Sabtu, 10 Juli 2010 @ Bengkel Nightpark, Jakarta, Indonesia

 

 

Sebelumnya, Cut Copy pernah tampil di Indonesia dalam format DJ Set pada Agustus 2009 lalu. Kali ini, promotor Ismaya Live kembali mendatangkan ben synth-pop asal Melbourne, Australia tersebut ke Jakarta dalam format live. Bertempat di Bengkel Night Park, Jakarta, Sabtu (10/07), konser Cut Copy juga dibuka penampilan 2 ben lokal, yaitu Rock & Roll Mafia (RNRM) dan Agrikulture.

Seperti hajatan biasa di konser-konser musik besar, ben pembuka menjadi hal yang penting dilakukan. RNRM, ben synth-pop asal Bandung menjadi pembuka pertama sekitar jam 9 malam. Meski penonton terlihat belum memenuhi venue, RNRM tetap tampil maksimal dengan sound yang megah dan berhasil membuat beberapa dari mereka bergoyang lewat lagu-lagunya dari album kedua, “Outbox”, seperti 'Hopes', 'Questions', 'Zsa Zsa Zsu', dan beberapa lagu baru dari materi album yang rencananya akan rilis 2-3 bulan ke depan.

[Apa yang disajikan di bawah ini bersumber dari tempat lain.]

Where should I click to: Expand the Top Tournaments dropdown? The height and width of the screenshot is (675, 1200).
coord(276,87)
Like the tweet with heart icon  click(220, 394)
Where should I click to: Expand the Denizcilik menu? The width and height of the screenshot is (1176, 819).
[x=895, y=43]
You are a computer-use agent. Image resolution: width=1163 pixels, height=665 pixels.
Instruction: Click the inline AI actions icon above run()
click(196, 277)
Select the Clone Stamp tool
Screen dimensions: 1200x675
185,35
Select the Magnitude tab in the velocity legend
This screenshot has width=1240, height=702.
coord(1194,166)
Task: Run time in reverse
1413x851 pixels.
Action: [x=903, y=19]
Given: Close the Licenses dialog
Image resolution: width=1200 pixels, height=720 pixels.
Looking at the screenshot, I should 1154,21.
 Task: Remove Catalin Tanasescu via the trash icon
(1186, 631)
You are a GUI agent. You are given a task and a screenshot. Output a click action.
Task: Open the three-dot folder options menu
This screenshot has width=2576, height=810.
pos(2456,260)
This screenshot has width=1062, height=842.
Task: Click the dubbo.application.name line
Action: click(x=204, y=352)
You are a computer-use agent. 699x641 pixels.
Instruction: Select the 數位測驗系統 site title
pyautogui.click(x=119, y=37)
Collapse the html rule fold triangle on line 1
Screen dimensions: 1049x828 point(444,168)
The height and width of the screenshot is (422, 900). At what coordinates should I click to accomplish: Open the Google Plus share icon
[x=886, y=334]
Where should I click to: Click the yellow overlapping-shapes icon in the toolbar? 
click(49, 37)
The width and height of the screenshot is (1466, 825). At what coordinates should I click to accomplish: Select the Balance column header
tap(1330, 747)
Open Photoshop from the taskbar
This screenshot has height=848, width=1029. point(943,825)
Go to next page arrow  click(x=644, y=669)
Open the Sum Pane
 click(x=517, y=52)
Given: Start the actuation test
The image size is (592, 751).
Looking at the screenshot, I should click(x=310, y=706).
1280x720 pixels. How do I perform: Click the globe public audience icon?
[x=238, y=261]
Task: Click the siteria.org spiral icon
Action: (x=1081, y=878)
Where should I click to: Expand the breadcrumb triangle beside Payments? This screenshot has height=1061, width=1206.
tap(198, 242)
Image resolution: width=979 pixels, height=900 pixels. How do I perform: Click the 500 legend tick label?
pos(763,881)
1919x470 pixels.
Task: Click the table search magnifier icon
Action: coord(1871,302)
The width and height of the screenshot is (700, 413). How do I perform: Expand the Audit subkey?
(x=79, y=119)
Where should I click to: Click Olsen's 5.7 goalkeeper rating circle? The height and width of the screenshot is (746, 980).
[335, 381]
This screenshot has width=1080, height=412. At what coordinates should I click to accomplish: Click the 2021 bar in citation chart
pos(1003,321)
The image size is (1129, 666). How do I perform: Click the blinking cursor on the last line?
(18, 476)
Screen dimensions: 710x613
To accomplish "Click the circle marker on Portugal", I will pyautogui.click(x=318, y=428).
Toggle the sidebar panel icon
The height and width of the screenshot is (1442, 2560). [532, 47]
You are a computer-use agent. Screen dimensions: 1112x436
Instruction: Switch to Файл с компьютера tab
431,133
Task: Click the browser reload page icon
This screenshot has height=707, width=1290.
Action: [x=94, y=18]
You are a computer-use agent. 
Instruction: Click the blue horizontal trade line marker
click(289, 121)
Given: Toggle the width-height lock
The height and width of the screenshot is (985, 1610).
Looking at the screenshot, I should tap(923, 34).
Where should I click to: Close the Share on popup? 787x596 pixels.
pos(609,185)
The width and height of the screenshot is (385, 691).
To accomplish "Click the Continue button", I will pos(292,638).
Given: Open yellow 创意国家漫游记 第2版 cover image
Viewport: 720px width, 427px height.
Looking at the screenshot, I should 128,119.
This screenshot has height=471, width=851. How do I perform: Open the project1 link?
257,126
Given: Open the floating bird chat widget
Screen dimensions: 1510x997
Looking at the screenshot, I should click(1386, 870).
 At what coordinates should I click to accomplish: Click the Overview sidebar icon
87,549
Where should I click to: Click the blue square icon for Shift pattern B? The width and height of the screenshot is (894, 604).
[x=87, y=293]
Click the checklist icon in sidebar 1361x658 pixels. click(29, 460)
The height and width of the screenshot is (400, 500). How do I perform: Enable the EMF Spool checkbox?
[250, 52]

Setelahnya, Agrikulture mendapat kesempatan tampil pembuka kedua di konser bertema "Passion a Live, Cut Copy - Live in Jakarta". Sayang, performance ben electro Jakarta itu kurang maksimal. Mikrofon sang vokalis, Fandy sempat tidak mengeluarkan suara di lagu-lagu awal dan juga Fandy kehilangan tenaga di lagu-lagu akhir karena sudah terlalu atraktif di awal. Mereka membawakan lagu-lagu lama dari album debut mereka. Dimulai dengan 'Electrify', dilanjutkan dengan 'Gosip', 'Kompor Meledug', dan 'Underground Trash'.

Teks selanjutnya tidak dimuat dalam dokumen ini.